===== Entries shown

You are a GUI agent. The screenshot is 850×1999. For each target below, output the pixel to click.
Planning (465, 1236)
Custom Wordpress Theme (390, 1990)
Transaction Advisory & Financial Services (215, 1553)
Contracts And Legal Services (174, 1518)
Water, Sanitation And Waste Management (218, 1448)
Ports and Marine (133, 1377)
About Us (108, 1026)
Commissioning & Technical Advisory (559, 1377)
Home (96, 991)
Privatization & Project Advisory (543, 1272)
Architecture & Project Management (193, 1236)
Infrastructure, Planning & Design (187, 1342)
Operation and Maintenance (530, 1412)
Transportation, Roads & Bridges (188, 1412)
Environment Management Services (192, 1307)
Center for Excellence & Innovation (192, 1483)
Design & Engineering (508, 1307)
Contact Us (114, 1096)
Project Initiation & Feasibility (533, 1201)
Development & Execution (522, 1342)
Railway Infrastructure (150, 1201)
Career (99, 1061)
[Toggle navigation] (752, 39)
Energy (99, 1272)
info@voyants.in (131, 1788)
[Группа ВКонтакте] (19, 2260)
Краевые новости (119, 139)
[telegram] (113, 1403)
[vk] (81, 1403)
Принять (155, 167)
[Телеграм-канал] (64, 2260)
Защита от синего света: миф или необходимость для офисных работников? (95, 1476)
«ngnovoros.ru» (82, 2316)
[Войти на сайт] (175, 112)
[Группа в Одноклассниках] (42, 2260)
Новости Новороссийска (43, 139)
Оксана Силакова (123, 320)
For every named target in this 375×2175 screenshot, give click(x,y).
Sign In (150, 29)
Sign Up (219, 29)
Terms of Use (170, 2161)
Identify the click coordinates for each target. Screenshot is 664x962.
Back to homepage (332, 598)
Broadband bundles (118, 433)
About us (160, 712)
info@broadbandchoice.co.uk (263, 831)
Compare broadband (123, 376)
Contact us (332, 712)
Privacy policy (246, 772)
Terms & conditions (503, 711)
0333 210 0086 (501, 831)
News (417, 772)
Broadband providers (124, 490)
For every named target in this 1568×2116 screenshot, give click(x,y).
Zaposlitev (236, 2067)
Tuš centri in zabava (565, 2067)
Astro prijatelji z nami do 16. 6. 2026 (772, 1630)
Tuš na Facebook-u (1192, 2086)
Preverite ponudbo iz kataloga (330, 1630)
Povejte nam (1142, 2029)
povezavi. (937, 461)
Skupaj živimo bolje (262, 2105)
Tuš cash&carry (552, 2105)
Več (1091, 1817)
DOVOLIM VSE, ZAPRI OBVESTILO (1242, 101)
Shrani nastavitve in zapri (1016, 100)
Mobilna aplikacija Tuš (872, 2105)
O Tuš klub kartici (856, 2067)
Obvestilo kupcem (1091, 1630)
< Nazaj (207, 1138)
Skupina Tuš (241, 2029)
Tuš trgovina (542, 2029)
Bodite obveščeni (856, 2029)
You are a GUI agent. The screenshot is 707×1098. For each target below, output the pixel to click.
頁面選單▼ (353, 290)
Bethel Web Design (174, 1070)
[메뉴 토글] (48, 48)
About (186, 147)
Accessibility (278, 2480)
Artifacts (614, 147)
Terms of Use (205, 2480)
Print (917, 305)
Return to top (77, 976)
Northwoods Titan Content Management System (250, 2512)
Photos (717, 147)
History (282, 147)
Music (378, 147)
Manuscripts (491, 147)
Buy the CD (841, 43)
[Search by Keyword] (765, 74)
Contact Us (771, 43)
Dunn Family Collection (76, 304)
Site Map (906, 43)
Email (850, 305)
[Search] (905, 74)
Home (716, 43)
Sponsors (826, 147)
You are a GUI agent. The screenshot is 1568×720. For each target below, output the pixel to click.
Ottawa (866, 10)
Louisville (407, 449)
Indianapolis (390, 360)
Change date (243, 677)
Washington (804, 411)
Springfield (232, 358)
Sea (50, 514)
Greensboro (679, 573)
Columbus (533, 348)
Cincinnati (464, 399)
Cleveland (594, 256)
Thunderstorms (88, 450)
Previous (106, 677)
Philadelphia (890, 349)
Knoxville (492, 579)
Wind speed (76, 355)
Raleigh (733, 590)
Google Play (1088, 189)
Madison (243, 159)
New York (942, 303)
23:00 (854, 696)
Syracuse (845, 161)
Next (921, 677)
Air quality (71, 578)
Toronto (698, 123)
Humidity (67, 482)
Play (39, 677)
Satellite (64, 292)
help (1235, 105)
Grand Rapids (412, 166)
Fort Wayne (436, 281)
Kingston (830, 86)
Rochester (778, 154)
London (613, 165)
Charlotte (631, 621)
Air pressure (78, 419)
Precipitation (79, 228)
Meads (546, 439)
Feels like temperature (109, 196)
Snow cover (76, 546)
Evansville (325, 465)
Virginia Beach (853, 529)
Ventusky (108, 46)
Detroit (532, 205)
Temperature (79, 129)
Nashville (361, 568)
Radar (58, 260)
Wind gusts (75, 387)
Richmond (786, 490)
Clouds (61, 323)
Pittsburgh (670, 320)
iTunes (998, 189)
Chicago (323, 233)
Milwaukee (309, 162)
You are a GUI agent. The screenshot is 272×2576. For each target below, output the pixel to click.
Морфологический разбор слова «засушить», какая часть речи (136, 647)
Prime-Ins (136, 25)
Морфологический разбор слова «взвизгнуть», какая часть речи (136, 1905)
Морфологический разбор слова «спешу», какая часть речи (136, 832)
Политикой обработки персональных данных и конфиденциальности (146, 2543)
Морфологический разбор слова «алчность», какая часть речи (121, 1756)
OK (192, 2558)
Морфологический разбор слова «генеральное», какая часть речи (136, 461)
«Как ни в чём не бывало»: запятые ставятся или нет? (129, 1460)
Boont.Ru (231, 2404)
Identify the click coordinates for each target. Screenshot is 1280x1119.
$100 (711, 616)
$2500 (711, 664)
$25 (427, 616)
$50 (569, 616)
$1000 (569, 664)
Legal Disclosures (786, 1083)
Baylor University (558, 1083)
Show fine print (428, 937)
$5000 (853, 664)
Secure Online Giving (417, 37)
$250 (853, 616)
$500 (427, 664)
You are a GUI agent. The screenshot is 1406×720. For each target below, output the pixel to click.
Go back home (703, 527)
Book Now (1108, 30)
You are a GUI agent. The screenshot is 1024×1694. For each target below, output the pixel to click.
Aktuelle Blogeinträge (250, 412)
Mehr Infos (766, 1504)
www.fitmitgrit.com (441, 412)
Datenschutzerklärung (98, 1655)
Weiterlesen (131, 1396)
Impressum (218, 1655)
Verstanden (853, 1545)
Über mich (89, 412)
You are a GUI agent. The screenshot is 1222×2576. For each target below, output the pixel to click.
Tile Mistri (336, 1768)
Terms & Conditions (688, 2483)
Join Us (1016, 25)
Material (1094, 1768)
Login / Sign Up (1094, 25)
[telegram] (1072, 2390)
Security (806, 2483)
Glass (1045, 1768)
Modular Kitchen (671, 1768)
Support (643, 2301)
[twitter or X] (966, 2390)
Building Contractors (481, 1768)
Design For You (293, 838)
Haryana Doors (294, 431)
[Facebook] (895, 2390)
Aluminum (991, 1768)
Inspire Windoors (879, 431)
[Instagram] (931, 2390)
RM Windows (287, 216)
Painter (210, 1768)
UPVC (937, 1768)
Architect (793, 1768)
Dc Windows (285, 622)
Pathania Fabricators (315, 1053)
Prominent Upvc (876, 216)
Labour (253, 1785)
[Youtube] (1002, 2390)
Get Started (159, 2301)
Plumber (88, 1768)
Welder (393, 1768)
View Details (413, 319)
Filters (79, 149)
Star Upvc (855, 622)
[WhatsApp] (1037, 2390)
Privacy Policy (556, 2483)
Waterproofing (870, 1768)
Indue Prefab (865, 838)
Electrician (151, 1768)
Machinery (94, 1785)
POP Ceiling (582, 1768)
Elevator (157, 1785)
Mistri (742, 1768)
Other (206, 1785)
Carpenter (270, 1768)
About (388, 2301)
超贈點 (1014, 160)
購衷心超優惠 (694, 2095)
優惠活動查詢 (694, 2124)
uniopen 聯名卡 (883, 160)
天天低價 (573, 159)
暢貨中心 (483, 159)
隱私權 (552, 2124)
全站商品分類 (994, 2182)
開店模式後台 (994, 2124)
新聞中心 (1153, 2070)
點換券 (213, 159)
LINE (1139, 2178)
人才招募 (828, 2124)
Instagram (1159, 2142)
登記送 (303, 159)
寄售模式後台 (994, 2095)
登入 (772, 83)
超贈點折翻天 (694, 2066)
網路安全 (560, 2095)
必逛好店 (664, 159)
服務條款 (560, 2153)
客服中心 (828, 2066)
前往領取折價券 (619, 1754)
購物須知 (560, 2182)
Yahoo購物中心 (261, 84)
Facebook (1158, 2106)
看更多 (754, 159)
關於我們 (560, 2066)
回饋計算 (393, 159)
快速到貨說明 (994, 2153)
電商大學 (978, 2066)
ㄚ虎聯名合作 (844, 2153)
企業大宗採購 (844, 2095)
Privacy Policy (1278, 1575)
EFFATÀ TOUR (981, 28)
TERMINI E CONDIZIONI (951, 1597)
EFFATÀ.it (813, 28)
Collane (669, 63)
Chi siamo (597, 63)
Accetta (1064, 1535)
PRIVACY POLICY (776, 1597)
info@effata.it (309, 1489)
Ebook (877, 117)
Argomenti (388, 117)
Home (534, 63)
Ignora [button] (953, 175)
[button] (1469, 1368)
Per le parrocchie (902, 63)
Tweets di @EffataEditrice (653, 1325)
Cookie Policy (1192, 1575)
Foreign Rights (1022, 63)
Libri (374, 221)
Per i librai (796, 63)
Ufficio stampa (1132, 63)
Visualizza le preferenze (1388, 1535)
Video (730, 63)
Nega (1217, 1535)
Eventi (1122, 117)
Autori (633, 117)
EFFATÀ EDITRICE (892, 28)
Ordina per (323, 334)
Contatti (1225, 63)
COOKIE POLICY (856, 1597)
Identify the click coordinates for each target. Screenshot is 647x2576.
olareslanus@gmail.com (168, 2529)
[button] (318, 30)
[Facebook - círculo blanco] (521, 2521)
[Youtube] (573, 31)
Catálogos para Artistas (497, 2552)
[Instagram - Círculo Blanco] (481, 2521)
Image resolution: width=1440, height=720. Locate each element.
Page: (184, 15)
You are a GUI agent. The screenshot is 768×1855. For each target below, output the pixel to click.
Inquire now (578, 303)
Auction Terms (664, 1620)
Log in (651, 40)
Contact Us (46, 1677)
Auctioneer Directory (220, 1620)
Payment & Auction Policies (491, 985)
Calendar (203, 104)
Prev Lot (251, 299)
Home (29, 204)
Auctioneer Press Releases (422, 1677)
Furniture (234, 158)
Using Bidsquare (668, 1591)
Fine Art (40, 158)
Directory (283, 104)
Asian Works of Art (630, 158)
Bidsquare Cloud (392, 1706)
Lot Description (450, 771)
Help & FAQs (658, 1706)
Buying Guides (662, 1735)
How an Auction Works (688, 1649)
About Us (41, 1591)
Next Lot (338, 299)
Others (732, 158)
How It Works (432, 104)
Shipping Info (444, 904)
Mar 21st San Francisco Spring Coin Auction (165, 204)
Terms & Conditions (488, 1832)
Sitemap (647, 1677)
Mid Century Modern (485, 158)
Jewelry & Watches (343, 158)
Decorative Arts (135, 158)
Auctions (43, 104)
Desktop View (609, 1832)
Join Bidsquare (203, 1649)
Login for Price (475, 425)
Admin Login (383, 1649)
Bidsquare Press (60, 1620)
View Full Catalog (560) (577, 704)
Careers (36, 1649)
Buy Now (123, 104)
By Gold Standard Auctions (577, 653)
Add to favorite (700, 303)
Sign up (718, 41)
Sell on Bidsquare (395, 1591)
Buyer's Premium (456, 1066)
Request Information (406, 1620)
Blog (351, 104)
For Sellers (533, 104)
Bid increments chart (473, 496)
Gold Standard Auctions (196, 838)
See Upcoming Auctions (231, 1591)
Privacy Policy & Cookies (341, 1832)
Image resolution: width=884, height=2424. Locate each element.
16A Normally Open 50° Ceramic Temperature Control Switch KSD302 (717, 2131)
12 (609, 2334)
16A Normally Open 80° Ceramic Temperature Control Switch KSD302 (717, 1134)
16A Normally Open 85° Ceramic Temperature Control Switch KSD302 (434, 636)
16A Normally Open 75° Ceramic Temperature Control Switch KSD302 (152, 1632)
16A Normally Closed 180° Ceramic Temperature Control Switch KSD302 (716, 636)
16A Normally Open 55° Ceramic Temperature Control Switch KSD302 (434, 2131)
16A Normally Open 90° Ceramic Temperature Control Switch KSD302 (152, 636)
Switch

==========

* Given task:
Rewrite the items from the line containing "EFFATÀ TOUR (981, 28)" down to the line containing "Per i librai (796, 63)", replacing "Chi siamo" with "About us" and leaving everything else unchanged.

* Solution to the exercise:
EFFATÀ TOUR (981, 28)
TERMINI E CONDIZIONI (951, 1597)
EFFATÀ.it (813, 28)
Collane (669, 63)
About us (597, 63)
Accetta (1064, 1535)
PRIVACY POLICY (776, 1597)
info@effata.it (309, 1489)
Ebook (877, 117)
Argomenti (388, 117)
Home (534, 63)
Ignora [button] (953, 175)
[button] (1469, 1368)
Per le parrocchie (902, 63)
Tweets di @EffataEditrice (653, 1325)
Cookie Policy (1192, 1575)
Foreign Rights (1022, 63)
Libri (374, 221)
Per i librai (796, 63)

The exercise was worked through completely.